# Lumber for Les Crowder top bar hive



## jbd (Sep 21, 2015)

I'm going to follow Les Crowder's design for a top bar hive. It isn't clear if he uses rough cut 1x10 or planed 1x10 (actually 3/4 x 9 1/4"). Does anybody know which size lumber he uses?


----------



## DaisyNJ (Aug 3, 2015)

I used planed for one and came out ok.


----------



## ChuckReburn (Dec 17, 2013)

jbd said:


> I'm going to follow Les Crowder's design for a top bar hive. It isn't clear if he uses rough cut 1x10 or planed 1x10 (actually 3/4 x 9 1/4"). Does anybody know which size lumber he uses?
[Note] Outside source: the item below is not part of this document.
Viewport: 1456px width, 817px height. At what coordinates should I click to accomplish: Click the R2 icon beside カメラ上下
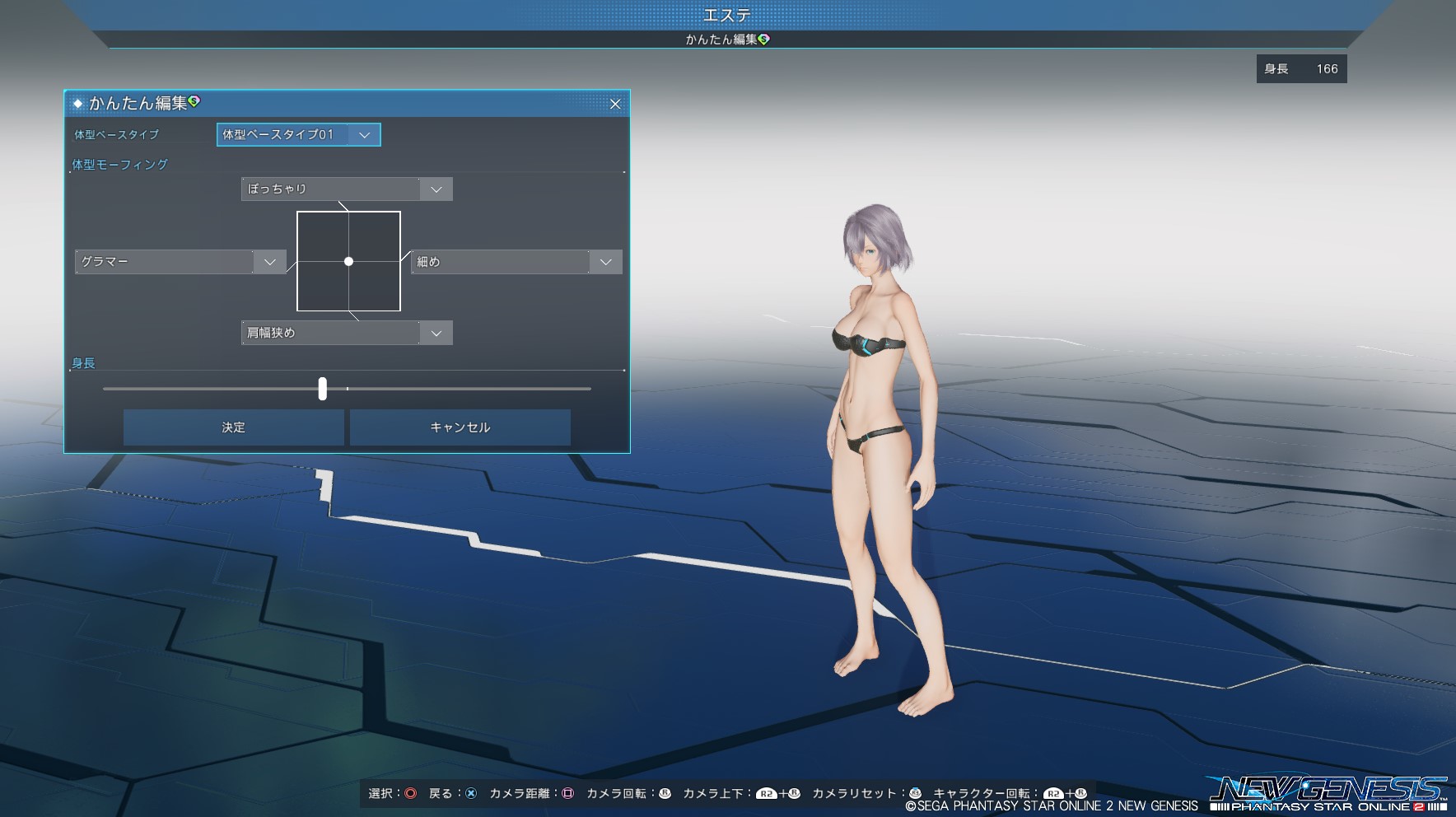coord(767,794)
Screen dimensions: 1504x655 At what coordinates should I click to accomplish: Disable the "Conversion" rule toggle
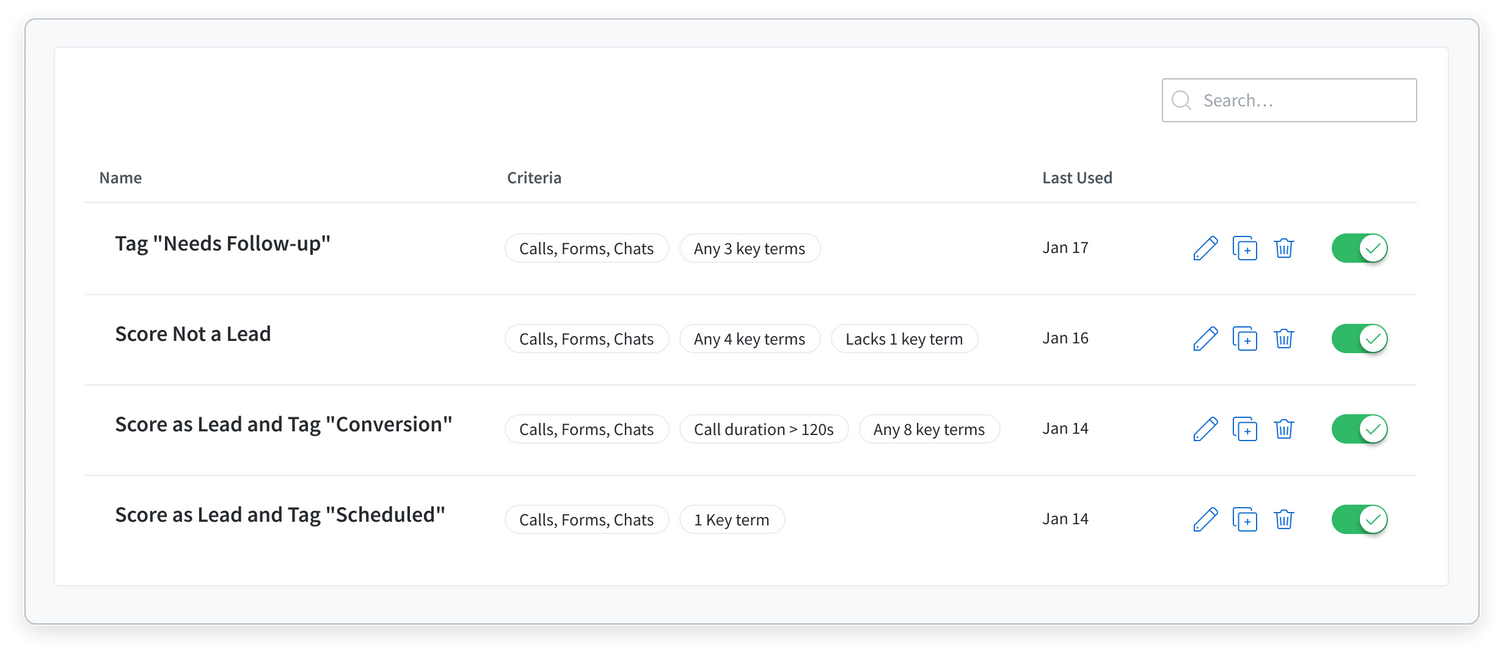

He built one at the house last week - planed 2x10 straight from Home Depot. He commented that 2x10 is cheaper than 1x10 so if weight isn't an issue, just go with the 2x material.


----------



## jbd (Sep 21, 2015)

Thanks for the help. I went with the planed 1x10 from Home Depot.


----------



## sqkcrk (Dec 10, 2005)

Let Les get his own lumber.


----------



## Riskybizz (Mar 12, 2010)

"Let Les get his own lumber. "

Perhaps we'll soon see another "please help fund request" so that Les can afford to purchase some more wood to make his TB hives.


----------



## cavscout (Apr 21, 2015)

Chuck I use 2x10's also, there cheap and will last forever. I don't plan on moving them!


----------



## Chuck Jachens (Feb 22, 2016)

The thicker sides make a huge difference in overwintering (as long as you have insulated the top bars. I think the bees can better regulate tempurature in the hive during summer also.


----------